→ **Dataset records**:

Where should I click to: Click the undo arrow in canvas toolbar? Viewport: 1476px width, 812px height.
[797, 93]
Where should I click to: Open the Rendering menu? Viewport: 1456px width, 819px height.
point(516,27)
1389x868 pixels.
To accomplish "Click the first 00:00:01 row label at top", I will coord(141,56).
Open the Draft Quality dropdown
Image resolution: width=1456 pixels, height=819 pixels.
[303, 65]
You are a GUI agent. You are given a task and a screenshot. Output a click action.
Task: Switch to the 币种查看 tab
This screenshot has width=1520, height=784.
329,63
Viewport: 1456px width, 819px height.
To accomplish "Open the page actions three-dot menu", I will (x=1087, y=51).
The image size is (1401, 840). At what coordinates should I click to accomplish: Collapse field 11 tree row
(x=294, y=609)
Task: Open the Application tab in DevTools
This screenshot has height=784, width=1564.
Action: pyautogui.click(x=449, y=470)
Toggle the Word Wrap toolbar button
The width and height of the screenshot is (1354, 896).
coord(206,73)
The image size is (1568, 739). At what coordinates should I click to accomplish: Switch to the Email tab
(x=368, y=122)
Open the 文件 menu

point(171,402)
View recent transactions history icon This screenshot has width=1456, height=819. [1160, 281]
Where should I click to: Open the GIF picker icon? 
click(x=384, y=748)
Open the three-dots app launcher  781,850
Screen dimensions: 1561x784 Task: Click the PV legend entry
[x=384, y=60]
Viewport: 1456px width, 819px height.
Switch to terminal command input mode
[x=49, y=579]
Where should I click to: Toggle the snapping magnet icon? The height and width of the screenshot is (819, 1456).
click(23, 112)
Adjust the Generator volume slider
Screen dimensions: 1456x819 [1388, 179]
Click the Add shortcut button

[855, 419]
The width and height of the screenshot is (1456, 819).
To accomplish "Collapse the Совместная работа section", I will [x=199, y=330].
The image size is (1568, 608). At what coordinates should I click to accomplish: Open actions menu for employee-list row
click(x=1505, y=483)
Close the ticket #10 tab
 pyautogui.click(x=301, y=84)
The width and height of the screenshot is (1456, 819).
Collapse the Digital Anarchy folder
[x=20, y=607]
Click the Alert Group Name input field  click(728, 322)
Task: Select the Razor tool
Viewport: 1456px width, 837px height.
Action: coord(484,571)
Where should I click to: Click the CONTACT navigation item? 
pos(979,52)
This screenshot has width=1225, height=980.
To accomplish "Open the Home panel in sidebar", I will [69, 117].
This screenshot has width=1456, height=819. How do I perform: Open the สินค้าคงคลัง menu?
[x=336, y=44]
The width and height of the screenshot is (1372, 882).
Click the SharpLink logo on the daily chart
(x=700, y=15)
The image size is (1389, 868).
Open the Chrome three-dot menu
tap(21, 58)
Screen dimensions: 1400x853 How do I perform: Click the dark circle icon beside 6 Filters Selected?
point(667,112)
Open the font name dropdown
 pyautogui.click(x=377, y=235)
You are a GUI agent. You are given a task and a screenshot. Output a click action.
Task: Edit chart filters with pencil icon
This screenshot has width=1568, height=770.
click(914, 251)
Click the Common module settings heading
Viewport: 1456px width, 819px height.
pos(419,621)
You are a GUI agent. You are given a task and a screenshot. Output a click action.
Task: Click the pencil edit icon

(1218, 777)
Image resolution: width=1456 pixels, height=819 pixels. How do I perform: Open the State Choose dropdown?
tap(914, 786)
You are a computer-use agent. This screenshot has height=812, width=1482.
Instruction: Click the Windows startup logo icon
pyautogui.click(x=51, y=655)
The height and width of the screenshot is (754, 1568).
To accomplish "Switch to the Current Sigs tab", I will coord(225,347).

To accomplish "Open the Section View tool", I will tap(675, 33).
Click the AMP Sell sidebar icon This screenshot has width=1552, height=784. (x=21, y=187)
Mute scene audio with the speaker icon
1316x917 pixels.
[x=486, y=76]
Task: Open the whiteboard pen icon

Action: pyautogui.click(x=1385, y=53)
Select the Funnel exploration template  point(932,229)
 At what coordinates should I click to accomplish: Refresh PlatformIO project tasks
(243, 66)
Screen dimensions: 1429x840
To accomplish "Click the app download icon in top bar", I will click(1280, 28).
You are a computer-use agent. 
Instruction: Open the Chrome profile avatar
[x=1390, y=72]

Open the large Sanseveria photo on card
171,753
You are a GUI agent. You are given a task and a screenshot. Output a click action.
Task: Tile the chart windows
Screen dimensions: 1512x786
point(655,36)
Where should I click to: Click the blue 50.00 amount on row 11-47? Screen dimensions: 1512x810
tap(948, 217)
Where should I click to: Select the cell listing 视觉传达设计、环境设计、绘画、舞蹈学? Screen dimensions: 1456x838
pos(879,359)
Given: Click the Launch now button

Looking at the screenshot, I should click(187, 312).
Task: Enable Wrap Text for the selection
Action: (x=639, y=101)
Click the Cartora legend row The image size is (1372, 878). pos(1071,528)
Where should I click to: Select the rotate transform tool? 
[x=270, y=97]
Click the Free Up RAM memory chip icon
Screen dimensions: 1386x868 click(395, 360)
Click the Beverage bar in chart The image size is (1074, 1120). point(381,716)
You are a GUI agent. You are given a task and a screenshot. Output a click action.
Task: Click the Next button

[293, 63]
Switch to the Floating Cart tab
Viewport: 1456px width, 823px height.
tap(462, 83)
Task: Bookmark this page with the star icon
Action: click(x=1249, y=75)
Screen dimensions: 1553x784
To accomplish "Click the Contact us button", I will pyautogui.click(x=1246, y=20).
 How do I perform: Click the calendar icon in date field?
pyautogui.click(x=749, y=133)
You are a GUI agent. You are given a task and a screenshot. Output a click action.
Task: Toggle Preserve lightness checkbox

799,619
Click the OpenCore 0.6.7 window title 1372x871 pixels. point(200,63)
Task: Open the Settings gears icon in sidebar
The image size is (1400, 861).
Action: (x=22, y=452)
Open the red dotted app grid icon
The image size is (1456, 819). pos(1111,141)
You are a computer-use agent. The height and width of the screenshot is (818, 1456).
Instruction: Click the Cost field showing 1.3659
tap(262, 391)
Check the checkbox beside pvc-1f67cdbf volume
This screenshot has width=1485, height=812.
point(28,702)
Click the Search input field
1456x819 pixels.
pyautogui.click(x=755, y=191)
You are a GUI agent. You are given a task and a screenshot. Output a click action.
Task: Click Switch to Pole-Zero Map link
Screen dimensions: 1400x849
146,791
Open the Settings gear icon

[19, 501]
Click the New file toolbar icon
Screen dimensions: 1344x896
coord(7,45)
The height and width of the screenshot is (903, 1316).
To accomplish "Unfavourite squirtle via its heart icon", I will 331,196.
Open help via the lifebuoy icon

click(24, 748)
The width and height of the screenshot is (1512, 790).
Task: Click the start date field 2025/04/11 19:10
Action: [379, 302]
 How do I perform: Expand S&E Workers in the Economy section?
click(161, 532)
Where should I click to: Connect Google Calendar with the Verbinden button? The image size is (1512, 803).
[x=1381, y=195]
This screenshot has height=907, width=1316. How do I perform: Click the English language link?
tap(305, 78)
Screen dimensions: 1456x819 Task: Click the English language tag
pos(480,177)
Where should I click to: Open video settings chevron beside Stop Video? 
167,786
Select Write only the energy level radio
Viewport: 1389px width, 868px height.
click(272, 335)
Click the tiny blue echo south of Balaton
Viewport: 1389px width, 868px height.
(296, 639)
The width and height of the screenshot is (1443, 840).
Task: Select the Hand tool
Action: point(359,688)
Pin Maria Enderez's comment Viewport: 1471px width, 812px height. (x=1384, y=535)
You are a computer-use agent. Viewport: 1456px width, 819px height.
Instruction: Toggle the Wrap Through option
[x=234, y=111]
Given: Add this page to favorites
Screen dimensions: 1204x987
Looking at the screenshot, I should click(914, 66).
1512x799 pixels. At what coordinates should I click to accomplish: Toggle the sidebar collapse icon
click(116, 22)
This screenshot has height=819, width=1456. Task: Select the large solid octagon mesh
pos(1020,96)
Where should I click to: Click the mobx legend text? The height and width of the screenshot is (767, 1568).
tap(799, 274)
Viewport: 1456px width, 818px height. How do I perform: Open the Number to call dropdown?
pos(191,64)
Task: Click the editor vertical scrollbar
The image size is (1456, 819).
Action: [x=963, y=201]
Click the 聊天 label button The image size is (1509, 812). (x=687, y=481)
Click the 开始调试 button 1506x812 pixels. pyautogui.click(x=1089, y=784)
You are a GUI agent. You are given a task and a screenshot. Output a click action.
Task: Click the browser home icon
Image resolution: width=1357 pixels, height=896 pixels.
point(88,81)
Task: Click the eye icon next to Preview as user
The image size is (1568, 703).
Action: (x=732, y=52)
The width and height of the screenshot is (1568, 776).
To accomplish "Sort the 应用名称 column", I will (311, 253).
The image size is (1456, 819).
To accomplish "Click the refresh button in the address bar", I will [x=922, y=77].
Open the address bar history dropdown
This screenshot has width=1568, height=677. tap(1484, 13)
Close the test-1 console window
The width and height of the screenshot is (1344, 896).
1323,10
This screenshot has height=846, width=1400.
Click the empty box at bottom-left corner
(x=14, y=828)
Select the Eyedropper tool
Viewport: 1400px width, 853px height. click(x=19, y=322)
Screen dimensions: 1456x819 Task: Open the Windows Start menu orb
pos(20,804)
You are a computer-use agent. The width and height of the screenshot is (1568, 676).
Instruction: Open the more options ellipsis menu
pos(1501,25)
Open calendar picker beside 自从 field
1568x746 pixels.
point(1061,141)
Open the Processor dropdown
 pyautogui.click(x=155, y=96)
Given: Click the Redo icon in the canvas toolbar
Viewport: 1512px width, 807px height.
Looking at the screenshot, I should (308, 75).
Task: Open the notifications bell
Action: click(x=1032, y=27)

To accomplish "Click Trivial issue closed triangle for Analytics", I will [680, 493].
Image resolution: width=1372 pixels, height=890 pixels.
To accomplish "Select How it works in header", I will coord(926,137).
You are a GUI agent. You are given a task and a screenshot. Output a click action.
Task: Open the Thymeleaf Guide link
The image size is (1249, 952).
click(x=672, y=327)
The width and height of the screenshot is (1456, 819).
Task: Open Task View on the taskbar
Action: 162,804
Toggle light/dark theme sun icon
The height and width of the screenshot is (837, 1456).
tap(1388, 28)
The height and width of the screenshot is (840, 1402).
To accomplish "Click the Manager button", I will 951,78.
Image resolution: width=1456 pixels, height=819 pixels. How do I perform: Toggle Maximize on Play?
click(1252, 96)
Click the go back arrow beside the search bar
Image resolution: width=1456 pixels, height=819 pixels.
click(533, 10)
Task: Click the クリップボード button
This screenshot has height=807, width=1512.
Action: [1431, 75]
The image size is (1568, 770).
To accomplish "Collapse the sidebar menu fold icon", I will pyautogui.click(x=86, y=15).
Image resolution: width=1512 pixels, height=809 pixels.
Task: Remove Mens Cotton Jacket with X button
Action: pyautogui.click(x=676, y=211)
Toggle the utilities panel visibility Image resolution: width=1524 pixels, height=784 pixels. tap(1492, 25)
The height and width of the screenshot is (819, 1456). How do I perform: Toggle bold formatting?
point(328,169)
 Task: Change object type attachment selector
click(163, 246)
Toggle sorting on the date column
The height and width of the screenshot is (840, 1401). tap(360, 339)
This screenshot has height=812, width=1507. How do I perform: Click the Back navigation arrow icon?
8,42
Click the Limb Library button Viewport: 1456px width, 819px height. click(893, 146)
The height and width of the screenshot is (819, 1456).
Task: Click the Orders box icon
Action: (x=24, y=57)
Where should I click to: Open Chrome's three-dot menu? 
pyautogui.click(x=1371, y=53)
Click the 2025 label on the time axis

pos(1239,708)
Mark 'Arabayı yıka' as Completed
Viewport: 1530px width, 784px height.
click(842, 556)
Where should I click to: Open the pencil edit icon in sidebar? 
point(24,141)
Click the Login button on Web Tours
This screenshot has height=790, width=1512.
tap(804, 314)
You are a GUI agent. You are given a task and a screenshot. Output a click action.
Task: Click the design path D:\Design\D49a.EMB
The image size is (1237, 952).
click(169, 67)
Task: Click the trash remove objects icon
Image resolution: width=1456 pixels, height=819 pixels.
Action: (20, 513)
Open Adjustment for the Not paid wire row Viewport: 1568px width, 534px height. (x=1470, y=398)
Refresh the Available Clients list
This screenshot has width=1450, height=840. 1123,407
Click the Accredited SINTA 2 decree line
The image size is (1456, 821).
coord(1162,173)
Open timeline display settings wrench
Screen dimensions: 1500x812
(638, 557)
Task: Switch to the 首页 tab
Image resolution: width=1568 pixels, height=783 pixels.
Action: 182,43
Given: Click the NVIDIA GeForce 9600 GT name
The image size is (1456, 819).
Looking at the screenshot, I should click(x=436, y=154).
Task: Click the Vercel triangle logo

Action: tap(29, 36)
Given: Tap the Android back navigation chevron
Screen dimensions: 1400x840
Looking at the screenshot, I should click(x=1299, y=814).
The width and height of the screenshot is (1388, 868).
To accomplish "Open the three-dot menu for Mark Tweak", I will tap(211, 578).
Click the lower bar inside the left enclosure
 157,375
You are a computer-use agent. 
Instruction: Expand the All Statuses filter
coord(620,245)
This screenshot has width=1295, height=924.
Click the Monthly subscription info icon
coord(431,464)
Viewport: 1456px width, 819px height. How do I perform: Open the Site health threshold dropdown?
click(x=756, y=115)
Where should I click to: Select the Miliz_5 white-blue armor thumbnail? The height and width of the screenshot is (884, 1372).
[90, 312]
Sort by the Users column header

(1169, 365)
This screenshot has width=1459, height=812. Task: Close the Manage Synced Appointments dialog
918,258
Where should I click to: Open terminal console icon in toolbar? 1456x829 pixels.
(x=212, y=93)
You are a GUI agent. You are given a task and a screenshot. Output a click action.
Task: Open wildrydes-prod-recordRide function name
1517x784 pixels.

→ **Exercise goal**: The word "computer" appears in some of the lines above. Copy those lines.

→ **Written answer**:
You are a computer-use agent. This screenshot has height=812, width=1482.
You are a computer-use agent. 
You are a computer-use agent. The height and width of the screenshot is (818, 1456).
You are a computer-use agent. Viewport: 1456px width, 819px height.
You are a computer-use agent. The width and height of the screenshot is (1568, 676).
You are a computer-use agent. 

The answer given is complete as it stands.